Undeniably one of the mankind’s greatest wonders – although it fails to make official lists – Angkor Wat is quite simply the most mystical place, a beauty to behold, especially at sunrise if you can avoid the glare of your fellow tourists’ cellphone flashes. At its peak the largest city in the world with a population of around a million, Angkor was one of the greatest civilisations on Earth. Look on my works … and despair.
Cambodia has a plethora of beaches off the south coast, which have been relatively unspoilt, so far. Take a boat from Sihanoukvlle and beachcomb along the same coastline and seas that has made Thailand a traveller’s tropical paradise for decades, but for a fraction of the price and without the crowds.

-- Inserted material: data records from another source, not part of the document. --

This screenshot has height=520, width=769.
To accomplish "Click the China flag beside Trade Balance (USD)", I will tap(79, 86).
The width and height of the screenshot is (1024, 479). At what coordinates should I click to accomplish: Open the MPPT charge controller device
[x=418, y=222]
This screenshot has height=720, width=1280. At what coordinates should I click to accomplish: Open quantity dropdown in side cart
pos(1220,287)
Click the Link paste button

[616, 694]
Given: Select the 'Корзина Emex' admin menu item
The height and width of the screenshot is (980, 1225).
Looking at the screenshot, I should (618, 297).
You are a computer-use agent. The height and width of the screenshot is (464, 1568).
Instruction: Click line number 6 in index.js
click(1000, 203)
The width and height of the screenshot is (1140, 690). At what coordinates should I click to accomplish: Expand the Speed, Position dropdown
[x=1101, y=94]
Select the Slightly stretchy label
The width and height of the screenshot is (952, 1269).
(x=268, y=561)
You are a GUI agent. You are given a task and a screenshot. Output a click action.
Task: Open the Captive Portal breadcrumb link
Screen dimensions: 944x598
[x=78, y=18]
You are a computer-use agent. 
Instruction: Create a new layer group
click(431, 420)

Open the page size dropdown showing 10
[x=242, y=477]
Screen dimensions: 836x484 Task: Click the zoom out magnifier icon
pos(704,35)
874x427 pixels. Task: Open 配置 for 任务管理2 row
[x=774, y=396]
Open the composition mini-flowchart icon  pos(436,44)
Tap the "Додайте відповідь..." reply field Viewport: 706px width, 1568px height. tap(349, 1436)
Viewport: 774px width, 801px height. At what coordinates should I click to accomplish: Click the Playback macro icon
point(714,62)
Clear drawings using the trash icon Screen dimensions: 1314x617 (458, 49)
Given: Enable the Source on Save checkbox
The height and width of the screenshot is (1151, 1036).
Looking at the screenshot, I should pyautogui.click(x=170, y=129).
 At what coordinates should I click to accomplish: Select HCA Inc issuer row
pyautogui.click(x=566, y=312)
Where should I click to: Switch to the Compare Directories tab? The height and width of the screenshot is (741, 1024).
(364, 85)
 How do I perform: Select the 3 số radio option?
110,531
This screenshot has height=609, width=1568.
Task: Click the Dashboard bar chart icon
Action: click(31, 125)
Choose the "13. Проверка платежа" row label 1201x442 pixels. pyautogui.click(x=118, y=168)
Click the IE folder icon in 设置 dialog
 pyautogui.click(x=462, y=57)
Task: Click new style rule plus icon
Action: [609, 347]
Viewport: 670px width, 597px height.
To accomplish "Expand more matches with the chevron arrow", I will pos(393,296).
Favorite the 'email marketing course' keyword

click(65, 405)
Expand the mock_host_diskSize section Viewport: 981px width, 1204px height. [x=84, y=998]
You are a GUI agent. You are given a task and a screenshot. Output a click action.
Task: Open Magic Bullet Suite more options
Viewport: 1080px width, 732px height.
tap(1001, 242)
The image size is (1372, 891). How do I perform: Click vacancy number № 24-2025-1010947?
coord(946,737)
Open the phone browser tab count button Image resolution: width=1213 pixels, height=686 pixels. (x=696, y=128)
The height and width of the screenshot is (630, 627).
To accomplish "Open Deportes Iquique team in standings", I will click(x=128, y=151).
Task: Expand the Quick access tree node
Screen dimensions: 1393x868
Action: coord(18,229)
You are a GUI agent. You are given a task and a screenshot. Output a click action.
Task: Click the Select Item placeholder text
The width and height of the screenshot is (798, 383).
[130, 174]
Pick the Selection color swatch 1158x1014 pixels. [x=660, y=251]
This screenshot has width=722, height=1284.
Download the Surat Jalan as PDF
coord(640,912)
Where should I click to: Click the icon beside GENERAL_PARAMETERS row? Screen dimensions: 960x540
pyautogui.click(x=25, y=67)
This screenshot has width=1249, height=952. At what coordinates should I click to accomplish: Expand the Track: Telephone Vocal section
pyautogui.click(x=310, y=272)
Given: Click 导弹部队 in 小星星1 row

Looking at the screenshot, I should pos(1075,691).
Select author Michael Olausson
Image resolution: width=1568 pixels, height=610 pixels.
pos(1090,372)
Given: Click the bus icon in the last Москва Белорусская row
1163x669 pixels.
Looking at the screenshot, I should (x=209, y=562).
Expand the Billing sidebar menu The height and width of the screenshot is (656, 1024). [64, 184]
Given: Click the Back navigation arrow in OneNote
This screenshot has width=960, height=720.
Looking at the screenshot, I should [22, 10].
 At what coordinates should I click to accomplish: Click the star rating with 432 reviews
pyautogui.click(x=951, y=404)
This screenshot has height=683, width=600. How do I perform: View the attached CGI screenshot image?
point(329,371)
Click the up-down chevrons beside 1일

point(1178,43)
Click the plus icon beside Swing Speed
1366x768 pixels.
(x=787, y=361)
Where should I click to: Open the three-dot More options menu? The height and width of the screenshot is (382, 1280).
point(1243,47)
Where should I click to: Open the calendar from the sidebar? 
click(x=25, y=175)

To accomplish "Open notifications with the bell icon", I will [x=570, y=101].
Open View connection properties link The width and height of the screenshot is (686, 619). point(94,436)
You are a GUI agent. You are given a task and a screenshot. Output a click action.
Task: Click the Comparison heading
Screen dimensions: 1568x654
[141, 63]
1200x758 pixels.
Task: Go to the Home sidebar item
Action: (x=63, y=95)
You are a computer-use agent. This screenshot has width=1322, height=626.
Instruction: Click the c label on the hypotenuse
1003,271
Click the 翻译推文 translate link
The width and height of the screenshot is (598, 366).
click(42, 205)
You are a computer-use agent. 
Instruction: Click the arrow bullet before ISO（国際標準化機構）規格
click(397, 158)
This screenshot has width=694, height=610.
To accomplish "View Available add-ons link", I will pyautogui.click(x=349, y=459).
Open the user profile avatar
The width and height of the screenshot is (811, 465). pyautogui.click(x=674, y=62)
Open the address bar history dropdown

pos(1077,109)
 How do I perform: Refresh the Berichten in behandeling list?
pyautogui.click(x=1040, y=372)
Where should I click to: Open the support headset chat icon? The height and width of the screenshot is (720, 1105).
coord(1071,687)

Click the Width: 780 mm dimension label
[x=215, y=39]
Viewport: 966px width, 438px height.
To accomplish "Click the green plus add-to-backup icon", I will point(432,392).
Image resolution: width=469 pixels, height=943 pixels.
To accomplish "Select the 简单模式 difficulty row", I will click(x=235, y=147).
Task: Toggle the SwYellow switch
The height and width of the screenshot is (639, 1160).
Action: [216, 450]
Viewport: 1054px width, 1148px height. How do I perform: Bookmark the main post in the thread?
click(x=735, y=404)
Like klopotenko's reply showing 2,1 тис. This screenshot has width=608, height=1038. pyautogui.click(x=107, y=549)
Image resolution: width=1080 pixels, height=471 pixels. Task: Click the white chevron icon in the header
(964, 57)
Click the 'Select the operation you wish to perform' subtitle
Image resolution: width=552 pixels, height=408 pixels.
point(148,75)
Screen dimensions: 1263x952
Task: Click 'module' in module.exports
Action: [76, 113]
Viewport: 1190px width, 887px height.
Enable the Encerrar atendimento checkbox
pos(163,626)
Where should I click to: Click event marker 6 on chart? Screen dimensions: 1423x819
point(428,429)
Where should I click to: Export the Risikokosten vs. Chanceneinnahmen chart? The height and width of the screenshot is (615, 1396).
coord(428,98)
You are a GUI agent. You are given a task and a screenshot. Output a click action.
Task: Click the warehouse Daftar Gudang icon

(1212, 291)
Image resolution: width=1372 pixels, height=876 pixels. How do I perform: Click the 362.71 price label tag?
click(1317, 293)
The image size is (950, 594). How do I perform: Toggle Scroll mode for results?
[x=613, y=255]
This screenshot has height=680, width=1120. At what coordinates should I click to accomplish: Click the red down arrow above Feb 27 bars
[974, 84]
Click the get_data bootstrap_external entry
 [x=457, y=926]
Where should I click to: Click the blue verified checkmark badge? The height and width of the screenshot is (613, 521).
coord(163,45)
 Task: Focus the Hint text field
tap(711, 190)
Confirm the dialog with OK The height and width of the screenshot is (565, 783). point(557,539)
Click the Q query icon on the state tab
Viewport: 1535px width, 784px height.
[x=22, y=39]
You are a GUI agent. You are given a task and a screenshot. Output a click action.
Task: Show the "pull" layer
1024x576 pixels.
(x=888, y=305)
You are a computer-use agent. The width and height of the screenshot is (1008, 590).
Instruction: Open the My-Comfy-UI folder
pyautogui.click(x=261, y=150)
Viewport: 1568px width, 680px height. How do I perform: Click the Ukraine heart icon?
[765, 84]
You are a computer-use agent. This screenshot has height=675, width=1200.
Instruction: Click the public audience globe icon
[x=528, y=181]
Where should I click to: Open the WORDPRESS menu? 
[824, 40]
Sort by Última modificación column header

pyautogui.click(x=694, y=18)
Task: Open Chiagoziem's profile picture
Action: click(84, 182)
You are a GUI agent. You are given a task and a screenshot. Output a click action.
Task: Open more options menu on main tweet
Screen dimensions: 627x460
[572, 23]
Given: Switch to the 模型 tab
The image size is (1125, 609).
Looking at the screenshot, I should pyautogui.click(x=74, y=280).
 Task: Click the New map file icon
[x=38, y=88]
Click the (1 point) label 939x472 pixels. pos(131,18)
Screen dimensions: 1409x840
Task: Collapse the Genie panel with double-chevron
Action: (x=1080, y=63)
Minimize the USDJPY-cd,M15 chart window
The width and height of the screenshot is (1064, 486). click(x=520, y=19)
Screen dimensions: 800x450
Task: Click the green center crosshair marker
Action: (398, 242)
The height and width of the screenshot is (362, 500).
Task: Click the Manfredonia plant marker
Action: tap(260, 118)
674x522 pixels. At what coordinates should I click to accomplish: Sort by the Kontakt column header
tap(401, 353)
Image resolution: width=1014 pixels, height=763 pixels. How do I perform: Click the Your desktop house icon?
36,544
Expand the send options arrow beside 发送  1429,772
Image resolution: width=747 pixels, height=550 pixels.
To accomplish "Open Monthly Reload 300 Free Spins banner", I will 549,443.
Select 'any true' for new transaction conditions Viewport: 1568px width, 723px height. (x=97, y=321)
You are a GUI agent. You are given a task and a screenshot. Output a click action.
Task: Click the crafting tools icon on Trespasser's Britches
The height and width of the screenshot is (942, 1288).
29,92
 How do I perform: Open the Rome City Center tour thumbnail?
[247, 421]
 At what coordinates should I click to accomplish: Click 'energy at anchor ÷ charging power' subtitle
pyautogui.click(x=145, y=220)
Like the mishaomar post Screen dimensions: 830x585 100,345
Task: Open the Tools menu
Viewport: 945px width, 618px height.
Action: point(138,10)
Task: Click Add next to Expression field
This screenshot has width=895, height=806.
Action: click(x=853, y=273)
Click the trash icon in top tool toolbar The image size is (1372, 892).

The Cambodia Water Festival (or Bon Om Touk) and Pchum Ben, Khmer New Year are the biggest occasions in the packed Cambodia festival calendar.
Killing Fields Cambodia
Sadly, Cambodia was shattered by the most terrible civil war and genocide between 1975 and 1979 when up to three million people out of a population of eight million were executes or starved to death. The Choeung Ek Killing Fields, just outside of Phnom Penh, and the s-21 Detention Centre inside the capital are popular but harrowing tourist destinations that will haunt you forever.